Berkeley -- A University of California, Berkeley, scientist is challenging one of the central tenets of cancer research, that cancer results from a chance series of genetic mutations that drive a cell into wild, uncontrolled growth.
Molecular biologist Peter Duesberg, better known for his claim that the human immunodeficiency virus is not the cause of AIDS, contends that mutation is not the cause of cancer. Rather, he says, cancer results from disruption of the normal number of chromosomes in a cell, primarily duplication of one or more chromosomes.
Called aneuploidy, this type of chromosomal abnormality is found in nearly every solid cancer studied to date, but has always been considered a side effect of cancer, not the cause itself.
In a peer-reviewed article in the March 28 issue of the journal Proceedings of the National Academy of Sciences, Duesberg and his colleagues at UC Berkeley argue instead that aneuploidy is the primary cause of cancer and explains many aspects of cancer that the genetic mutation theory cannot.
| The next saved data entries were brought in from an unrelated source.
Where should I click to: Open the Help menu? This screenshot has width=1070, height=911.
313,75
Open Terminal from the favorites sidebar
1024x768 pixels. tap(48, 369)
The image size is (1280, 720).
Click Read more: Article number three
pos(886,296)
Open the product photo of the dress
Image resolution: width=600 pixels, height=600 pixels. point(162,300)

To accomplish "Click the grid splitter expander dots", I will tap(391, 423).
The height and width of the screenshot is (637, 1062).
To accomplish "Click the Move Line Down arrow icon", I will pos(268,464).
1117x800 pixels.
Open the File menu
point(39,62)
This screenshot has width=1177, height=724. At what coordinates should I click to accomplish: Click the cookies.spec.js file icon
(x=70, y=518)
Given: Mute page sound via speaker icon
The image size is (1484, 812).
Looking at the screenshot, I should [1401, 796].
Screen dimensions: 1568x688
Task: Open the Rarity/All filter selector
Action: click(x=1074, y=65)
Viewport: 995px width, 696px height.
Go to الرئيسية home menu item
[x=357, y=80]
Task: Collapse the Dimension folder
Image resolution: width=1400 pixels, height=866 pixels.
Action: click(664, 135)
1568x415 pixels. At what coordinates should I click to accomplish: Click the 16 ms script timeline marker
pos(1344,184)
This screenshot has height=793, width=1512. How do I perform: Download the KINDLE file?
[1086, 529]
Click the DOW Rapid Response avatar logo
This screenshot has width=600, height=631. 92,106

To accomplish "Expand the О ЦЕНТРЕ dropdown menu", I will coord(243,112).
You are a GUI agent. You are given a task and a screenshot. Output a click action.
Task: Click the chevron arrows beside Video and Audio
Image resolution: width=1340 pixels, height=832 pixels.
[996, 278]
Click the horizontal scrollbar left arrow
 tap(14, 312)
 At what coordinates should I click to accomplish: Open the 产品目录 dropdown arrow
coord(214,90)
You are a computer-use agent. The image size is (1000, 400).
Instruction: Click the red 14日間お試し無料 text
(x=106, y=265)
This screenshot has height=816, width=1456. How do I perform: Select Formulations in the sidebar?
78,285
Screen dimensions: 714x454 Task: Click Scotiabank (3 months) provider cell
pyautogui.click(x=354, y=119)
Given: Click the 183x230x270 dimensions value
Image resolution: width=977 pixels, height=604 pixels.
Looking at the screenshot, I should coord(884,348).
For some 25 years, Duesberg has pointed out problems with the genetic mutation theory of cancer. Now that the theory has become almost dogma, he is ratcheting up his criticism and receiving support from numerous other scientists
"Peter won't let the field stand still, which is extremely important," said Avery A. Sandberg, chief editor of the journal Cancer Genetics and Cytogenetics. "Once scientists think of one theory as being the de facto theory, we're in great trouble."
If Duesberg is right, it would overthrow a theory that has dominated thinking for the past 15 years, guiding research and dictating how doctors detect and prevent cancer. One field that would feel the impact is cancer screening.
"Rather than looking for mutations in biopsied cells, we should look for aneuploidy as a sign of early cancer," said Duesberg, a professor of molecular and cell biology.